Жофка, Контеса, Гизела и Гермина снова вместе с Графиней чавкали у корыта, наполняя хлев живым теплом.
Эй, как вы там? — мысленно спрашивал он, и взгляд его теплел. Вот вы снова дома. Снова вернулись ко мне. Вы здорово отощали, но не беда. Главное, вы снова дома, вы снова мои. Очень вы грязные стали, но и это не страшно. Марча вас вечером хорошенько почистит. Вы уже получили самое лучшее, что я только мог для вас приготовить. Зато утром… Вы только дождитесь утра — чудесное пастбище будет снова вашим, потому что теперь все будет, как прежде. Слава богу, вы все это выдержали. У республики не хватило бы денег заплатить мне за вас.
И, исполненный гордости, Резеш высоко поднял голову.
— Ну и досталось же Копчику, — сказала Марча.
— Ничего!

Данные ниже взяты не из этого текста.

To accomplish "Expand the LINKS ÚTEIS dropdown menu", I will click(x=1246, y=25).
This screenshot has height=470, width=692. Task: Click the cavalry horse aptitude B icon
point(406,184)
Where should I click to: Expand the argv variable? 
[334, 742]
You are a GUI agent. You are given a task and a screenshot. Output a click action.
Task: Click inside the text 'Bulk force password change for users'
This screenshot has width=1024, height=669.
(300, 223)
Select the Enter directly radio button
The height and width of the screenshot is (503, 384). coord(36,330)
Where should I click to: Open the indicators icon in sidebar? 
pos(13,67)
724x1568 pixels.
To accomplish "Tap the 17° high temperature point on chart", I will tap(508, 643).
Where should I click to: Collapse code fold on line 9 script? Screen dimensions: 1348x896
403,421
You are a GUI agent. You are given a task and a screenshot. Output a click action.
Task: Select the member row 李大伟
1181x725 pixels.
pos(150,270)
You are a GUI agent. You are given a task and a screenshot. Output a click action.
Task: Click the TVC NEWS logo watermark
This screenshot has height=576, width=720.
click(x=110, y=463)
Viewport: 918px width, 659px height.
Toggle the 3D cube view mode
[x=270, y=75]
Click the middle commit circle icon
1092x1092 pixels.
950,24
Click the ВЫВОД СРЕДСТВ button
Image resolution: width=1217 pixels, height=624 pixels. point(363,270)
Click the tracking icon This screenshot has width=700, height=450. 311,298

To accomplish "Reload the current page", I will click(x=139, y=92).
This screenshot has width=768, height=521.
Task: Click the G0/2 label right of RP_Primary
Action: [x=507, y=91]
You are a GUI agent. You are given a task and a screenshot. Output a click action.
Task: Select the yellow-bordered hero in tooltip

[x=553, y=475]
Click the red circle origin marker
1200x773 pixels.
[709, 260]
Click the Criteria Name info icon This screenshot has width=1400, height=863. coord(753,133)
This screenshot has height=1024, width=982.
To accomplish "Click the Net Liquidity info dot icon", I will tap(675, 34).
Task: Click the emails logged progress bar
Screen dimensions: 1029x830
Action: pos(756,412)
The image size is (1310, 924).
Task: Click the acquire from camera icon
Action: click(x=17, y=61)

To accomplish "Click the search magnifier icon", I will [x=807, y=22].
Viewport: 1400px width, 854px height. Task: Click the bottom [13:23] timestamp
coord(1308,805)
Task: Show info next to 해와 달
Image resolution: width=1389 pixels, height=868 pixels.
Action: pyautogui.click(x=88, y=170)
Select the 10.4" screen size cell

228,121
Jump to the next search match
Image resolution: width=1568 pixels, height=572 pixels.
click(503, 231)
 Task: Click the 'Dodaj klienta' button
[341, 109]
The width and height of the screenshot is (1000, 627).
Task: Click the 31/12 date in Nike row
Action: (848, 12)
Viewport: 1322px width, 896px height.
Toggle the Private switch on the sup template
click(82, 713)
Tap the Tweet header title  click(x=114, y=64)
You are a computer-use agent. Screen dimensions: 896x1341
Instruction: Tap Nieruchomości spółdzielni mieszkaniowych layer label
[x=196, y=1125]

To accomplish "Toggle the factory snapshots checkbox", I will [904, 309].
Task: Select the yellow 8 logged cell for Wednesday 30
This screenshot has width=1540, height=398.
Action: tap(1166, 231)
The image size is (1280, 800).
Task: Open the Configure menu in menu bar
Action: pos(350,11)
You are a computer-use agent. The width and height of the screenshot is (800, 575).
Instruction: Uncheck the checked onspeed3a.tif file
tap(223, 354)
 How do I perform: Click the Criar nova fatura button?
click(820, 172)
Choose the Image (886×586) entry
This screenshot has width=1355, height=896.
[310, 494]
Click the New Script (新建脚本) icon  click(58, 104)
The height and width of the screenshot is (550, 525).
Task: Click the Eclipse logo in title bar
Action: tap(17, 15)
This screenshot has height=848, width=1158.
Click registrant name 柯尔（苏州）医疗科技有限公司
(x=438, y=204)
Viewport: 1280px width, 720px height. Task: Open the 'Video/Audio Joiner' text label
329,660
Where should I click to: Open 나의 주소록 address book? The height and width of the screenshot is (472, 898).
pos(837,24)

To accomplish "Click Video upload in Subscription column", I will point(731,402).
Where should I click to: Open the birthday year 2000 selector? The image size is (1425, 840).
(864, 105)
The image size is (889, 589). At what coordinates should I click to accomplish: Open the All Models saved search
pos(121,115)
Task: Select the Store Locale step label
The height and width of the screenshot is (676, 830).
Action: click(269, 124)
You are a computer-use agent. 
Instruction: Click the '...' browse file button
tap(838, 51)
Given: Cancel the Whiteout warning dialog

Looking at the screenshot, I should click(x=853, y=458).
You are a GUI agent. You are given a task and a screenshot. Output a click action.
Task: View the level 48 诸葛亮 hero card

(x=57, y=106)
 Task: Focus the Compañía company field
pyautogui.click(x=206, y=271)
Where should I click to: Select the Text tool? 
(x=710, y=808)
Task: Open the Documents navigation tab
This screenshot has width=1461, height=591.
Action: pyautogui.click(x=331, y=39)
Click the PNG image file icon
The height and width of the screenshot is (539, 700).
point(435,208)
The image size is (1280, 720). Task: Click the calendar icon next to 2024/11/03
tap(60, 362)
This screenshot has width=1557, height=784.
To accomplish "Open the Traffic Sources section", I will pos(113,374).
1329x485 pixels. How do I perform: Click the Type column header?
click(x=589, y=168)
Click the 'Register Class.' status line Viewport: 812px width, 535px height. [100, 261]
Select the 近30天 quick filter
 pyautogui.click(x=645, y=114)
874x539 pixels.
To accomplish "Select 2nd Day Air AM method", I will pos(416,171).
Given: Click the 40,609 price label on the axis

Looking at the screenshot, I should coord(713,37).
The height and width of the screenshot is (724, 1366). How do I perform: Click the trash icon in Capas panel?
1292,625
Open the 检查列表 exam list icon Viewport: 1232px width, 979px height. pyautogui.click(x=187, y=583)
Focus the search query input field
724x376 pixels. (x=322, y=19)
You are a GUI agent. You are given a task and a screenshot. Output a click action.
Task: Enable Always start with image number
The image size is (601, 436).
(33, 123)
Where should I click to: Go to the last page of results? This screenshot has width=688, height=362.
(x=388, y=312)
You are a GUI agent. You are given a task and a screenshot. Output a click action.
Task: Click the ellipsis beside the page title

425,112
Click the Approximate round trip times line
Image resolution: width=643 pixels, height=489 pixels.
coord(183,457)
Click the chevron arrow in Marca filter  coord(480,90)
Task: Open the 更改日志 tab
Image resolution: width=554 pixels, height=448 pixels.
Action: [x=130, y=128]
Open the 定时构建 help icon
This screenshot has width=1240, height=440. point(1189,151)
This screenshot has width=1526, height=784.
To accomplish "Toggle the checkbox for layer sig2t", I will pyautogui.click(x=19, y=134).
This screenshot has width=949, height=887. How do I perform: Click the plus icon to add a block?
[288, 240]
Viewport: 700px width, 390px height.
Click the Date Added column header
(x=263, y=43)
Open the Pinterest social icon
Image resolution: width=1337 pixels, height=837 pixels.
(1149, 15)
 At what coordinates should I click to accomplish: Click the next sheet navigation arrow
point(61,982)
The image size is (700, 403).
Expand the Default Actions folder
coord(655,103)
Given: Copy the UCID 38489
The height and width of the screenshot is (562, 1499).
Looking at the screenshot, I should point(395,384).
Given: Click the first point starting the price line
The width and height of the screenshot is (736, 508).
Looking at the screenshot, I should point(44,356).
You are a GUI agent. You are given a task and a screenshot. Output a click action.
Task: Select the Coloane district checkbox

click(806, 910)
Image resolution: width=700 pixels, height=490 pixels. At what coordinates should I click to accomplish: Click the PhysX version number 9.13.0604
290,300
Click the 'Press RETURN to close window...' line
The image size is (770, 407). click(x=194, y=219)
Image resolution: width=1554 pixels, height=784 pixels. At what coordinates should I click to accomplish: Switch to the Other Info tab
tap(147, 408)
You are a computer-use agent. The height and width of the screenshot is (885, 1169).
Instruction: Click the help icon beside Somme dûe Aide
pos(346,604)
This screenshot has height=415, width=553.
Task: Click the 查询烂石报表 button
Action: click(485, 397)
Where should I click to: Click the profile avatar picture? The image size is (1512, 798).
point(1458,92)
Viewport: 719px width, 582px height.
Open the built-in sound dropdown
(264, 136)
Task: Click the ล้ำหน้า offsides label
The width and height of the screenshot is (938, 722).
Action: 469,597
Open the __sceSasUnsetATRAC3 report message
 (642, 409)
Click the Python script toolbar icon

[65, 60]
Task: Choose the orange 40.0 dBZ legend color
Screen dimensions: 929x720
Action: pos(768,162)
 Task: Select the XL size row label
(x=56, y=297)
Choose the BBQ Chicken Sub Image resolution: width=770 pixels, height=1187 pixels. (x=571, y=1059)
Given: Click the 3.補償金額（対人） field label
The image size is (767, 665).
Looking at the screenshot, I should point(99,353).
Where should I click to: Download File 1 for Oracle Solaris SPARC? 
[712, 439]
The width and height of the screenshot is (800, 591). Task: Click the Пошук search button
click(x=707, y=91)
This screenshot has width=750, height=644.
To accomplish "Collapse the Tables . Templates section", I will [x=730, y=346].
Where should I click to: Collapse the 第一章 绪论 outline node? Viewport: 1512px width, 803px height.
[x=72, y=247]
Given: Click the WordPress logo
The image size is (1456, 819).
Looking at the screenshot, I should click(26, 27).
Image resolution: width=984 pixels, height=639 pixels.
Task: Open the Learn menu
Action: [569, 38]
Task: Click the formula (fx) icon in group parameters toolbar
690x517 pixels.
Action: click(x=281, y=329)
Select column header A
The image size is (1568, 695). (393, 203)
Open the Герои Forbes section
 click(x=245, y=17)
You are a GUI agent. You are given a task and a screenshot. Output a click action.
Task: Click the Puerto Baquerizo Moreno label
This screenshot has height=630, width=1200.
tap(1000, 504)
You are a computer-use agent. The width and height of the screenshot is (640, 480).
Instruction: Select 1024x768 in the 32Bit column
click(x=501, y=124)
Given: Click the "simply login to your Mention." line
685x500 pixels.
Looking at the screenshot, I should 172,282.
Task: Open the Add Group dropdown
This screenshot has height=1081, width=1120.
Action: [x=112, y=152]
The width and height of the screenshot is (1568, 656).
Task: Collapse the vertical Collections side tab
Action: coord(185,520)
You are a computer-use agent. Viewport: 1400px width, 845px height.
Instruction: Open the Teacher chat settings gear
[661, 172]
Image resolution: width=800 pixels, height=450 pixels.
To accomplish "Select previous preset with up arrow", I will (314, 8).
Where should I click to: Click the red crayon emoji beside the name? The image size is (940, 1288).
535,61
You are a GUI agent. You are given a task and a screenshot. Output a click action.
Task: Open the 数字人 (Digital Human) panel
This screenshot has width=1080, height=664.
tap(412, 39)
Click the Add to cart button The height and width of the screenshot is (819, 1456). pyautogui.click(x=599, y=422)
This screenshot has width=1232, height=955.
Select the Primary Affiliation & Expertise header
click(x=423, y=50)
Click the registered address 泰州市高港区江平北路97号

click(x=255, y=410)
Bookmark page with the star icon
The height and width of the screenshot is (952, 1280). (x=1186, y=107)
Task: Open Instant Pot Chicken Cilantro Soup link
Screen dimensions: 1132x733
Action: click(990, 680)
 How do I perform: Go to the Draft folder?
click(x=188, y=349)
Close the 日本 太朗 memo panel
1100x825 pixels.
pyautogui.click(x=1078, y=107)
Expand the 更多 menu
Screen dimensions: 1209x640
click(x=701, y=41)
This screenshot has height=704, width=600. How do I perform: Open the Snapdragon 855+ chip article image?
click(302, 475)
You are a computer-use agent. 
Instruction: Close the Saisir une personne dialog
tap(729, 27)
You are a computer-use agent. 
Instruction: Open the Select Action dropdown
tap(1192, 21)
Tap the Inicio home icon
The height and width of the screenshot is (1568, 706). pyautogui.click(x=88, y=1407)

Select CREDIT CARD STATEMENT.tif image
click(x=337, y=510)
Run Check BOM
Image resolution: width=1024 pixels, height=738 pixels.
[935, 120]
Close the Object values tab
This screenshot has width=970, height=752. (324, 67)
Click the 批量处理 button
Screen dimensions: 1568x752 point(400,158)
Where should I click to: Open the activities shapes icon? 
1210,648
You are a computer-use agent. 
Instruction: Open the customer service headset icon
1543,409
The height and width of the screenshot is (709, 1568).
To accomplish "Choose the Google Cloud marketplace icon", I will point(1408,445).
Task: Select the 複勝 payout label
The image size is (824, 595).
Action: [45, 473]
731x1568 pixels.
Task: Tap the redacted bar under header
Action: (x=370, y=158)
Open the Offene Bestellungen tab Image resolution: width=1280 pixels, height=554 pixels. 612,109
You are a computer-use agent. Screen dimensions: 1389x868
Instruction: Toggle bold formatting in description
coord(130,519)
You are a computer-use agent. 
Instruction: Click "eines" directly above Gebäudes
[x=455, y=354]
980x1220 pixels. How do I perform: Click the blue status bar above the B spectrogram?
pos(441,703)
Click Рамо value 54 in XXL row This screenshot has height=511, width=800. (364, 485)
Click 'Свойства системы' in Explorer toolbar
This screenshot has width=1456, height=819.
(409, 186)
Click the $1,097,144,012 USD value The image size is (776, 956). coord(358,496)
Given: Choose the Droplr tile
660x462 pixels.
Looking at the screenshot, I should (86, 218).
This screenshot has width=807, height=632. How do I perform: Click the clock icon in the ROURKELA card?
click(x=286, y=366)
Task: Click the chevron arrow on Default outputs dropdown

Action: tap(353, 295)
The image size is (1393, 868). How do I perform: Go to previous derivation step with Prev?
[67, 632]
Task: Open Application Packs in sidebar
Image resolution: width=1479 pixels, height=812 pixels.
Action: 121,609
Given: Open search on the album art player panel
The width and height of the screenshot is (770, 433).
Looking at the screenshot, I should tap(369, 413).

Просто глотнул малость своего же дерьма, — сказал он. — Теперь уж с кооперативом мы покончили.
Марча подошла к нему сзади и обняла его за плечи.
— Мишо, теперь все снова будет, как прежде?
— Да, только мы очень задержались, надо было накостылять им недели на две раньше. Так что давай приниматься за дело! Нечего рассиживаться! — сказал он грубовато и в то же время ласково.
Он еще раз огляделся, заметил дорожку из свежего коровьего навоза, ведущую к хлеву, и, когда лошадь в яблоках, запряженная вместе с Дунцей в телегу, тихо заржала, почувствовал, как в нем снова пробуждается вера в жизнь и желание жить.
Он взял кнут, вскочил на телегу, и они выехали со двора.
Трнавка словно вымерла. Лишь на площади, вобравшей в себя весь зной, в тени орехов отдыхали гуси и в пыли перед воротами Эмиля Матуха топтался кабан. Да слышно было, как кто-то торопливо отбивает косу.
Проезжая мимо школы, Резеш заметил у окна учителя, тот, увидев его, отпрянул в сторону.
Резеш погнал лошадей. До Жебрацкой Грушки было почти три километра. Дунца так и рвалась вперед. За последними крестьянскими дворами все шире открывался простор полей и все выше, много выше, чем обычно, становилось небо, и Резеш подумал: снова начинается жизнь! Начинается все-таки… Сегодня в нем каждая жилка звенела радостью. Он наслаждался этим чувством, потому что со времени поездки в Прагу где-то в глубине души у него таилось беспокойство. Ему не хотелось вспоминать об этой поездке…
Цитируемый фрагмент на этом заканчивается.